- To do -
Extract each line from the entries below that has the string "agent" in it.

- Stored items -

+ + +

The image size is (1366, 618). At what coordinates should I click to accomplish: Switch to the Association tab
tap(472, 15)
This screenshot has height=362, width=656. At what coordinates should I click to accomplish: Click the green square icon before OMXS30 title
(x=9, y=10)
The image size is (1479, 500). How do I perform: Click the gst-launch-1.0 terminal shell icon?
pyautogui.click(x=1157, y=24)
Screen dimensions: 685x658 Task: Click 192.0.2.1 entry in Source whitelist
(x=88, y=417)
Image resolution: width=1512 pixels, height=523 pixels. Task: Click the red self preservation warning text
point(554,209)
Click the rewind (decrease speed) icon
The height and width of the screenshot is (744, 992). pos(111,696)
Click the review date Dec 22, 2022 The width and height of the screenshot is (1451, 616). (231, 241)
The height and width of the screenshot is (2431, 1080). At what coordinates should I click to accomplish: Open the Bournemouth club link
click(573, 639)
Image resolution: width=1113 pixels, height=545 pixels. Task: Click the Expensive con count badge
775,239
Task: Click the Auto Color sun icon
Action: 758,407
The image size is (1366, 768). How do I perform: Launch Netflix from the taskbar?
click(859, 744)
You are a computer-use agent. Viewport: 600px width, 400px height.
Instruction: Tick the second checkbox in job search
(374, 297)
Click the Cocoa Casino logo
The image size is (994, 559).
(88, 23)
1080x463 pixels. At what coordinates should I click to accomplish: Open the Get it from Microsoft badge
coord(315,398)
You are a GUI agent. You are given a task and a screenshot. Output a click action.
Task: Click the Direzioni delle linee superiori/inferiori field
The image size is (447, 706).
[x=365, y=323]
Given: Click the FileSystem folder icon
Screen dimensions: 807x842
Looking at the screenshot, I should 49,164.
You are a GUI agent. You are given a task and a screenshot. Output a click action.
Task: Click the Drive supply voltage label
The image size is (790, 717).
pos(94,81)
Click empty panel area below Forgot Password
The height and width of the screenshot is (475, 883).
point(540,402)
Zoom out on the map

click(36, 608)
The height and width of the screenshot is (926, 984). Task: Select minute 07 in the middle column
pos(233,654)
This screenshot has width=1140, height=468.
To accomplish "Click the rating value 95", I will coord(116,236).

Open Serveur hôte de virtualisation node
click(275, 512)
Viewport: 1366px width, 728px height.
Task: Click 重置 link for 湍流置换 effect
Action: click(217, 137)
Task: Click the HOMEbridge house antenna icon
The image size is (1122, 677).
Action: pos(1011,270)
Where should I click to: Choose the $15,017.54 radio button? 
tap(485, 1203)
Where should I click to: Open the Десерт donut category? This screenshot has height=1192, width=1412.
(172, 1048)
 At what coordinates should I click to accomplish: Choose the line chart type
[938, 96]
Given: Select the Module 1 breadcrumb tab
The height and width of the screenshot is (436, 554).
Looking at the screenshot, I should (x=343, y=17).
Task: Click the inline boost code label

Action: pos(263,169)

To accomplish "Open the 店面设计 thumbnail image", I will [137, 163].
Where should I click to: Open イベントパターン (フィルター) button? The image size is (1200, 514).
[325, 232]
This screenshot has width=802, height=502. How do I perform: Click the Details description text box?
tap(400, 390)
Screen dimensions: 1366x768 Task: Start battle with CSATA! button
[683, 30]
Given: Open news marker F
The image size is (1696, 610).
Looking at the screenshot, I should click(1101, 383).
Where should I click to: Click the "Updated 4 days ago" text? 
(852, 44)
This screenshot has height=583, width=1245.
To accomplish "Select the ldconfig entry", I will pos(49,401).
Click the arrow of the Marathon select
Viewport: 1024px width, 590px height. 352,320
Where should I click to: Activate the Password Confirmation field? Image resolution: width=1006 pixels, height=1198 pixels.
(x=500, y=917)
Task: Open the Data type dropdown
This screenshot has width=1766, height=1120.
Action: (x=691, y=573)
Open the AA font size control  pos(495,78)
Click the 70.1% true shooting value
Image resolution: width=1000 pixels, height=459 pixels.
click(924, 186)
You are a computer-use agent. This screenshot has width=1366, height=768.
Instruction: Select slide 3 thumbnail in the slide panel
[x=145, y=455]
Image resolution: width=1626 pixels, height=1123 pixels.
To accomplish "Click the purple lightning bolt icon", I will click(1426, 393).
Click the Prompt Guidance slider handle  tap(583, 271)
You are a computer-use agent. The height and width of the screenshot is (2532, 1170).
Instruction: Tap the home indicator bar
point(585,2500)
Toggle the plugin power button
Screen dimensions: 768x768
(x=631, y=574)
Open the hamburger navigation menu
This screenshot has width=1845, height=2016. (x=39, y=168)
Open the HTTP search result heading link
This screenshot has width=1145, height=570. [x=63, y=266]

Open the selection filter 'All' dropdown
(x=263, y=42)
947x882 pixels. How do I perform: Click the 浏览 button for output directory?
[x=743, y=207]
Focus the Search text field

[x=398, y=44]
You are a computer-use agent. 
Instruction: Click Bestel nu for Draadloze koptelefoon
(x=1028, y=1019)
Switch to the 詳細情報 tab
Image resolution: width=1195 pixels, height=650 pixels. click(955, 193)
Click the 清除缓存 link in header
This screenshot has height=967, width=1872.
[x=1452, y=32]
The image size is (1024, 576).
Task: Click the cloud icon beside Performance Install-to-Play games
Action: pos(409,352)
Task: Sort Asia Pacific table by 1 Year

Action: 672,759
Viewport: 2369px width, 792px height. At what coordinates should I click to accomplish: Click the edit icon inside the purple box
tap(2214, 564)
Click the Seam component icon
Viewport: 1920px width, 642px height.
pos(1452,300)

+ + +

- Response for this exercise -
You are a computer-use agent. Viewport: 600px width, 400px height.
You are a GUI agent. You are given a task and a screenshot. Output a click action.
You are a GUI agent. You are given a task and a screenshot. Output a click action.
You are a computer-use agent. This screenshot has width=1366, height=768.
You are a computer-use agent. The height and width of the screenshot is (2532, 1170).
You are a computer-use agent. 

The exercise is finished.